Aura usually follows in an equidistant manner to existing lines, but as with all things in the Zentangle Method, there is encouragement for creativity and exploration.

Most of us were introduced to the concept of aura in association with Crescent Moon.  In my example below, Crescent Moon is aura-ed as the definition above describes:

Notice that each aura is drawn at about the same distance from an existing line.

Side notes:  When using aura, as with all tangles, keep in mind that the whole is very much the sum of its parts.  Focus on the outcome, not on one particular line that may not have - at first - gone in the manner you intended.
When I teach this concept, I always interject that I am a "reformed perfectionist."  In the past, a line that may have strayed a bit, become wobbly, or fallen short of the intended mark, would have unsettled me, perhaps even driven me to begin again (gasp).  That there are "no mistakes", only creative opportunities, that there is no backspace button when tangling, and that the idea (a great metaphor for life) is to always move forward, has released me of those tendencies to strive for perfection.
Only God is perfect, so the pressure is off the rest of us!

Now, taking the same Crescent Moon example, I'll add aura again, but this time use one continuous line as I work toward the center:
The look is similar, yet has its own nuances .

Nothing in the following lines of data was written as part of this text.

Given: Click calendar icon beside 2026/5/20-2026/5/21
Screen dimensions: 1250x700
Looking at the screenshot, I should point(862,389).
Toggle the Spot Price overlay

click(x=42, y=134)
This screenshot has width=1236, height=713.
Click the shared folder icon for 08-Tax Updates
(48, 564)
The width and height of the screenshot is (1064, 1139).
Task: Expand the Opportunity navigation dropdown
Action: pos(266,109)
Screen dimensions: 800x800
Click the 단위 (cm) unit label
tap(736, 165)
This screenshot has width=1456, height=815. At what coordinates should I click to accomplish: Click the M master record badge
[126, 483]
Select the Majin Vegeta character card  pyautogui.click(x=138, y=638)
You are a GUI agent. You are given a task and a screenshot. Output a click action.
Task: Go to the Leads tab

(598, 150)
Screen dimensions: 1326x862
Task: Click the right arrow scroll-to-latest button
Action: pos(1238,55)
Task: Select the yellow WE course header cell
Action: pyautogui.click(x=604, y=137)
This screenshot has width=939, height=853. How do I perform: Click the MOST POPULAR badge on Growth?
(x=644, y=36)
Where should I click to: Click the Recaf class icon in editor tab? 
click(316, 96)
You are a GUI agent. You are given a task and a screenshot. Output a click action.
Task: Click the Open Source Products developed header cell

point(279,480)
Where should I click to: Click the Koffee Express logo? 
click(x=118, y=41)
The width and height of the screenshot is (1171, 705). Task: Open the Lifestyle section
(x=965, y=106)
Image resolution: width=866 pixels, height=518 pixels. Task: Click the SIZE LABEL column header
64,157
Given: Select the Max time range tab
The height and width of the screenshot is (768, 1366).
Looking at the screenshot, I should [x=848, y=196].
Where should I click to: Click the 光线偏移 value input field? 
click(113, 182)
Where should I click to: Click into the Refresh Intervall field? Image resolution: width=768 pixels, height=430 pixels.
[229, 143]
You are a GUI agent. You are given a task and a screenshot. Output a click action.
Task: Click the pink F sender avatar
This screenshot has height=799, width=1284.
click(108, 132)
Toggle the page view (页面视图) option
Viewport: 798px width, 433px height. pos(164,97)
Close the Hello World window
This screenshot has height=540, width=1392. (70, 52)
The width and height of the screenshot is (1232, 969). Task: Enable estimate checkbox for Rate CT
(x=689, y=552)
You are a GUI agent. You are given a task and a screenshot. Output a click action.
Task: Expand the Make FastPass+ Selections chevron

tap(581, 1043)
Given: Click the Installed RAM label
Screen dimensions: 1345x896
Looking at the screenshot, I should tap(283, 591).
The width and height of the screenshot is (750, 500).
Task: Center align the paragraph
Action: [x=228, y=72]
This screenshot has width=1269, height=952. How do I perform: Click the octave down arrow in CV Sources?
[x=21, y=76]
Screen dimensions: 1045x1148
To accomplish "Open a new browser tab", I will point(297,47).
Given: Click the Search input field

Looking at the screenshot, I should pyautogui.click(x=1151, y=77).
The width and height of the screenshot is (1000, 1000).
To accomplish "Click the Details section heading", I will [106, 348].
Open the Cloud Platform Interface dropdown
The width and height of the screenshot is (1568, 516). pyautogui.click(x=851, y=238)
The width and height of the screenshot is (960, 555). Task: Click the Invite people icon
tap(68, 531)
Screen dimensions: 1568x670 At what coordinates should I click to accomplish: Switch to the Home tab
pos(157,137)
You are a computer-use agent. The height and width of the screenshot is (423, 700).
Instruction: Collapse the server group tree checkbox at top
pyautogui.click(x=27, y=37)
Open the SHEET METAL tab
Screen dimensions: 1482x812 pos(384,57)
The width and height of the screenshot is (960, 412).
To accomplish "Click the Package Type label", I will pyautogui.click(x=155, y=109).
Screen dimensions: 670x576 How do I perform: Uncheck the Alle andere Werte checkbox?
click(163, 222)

Let's explore one more option using Crescent Moon.  After the initial aura, I'll add subsequent aura and each time return to the points of the first aura line:
Again, similar strokes, yet the look is much different from the first.

Here they are side-by-side for easier comparison:

This leads me to one more type of aura that has fascinated me from the time I learned of it through Yamit Fridman's Z-Trick pattern.  In her step out, Yamit adds inner aura to Z-Trick's triangles by beginning and ending at the same point.

I often refer to this technique as "Z-Trick" aura.
Let's do a little experiment by adding aura to triangles in three different ways:  
     *equidistant and individual aura
     * equidistant and single line aura, and
     *in Z-Trick fashion ~

Ahh, the endless possibilities of tangling...

The continuous move of the pen that Yamit used in Z-Trick inspired two of my patterns: Pauline's Pigtail and Uncorked.  Both of these tangles begin and end at the same point and include that pleasing, continuous movement.

Here is a monotangle that features Pauline's Pigtail ~
Paulines' Pigtail Tile by Adele Bruno, CZT

And here is a Zendala that features Uncorked in the center ~

Zendala by Adele Bruno, CZT
Uncorked, Cat-Kin, Zinger, and Ahh

I hope this inspires you to explore even more aura in your tangling.



  1. I always enjoy - and learn from! - your tips. Thank you for sharing.

  2. My favorite aura is the third one you did with Crescent Moon. I absolutely love that one~! Of course, I also like and use the others, but that one? Oh, yeah!!


  3. Thanks so much. What a good lesson. I hadn't come across the concept of the one starting from the same point. I hadn't thought oh that is aura-ing. But it is, of course!

    1. It is especially fun in irregular shaped spaces of a string line or tangle.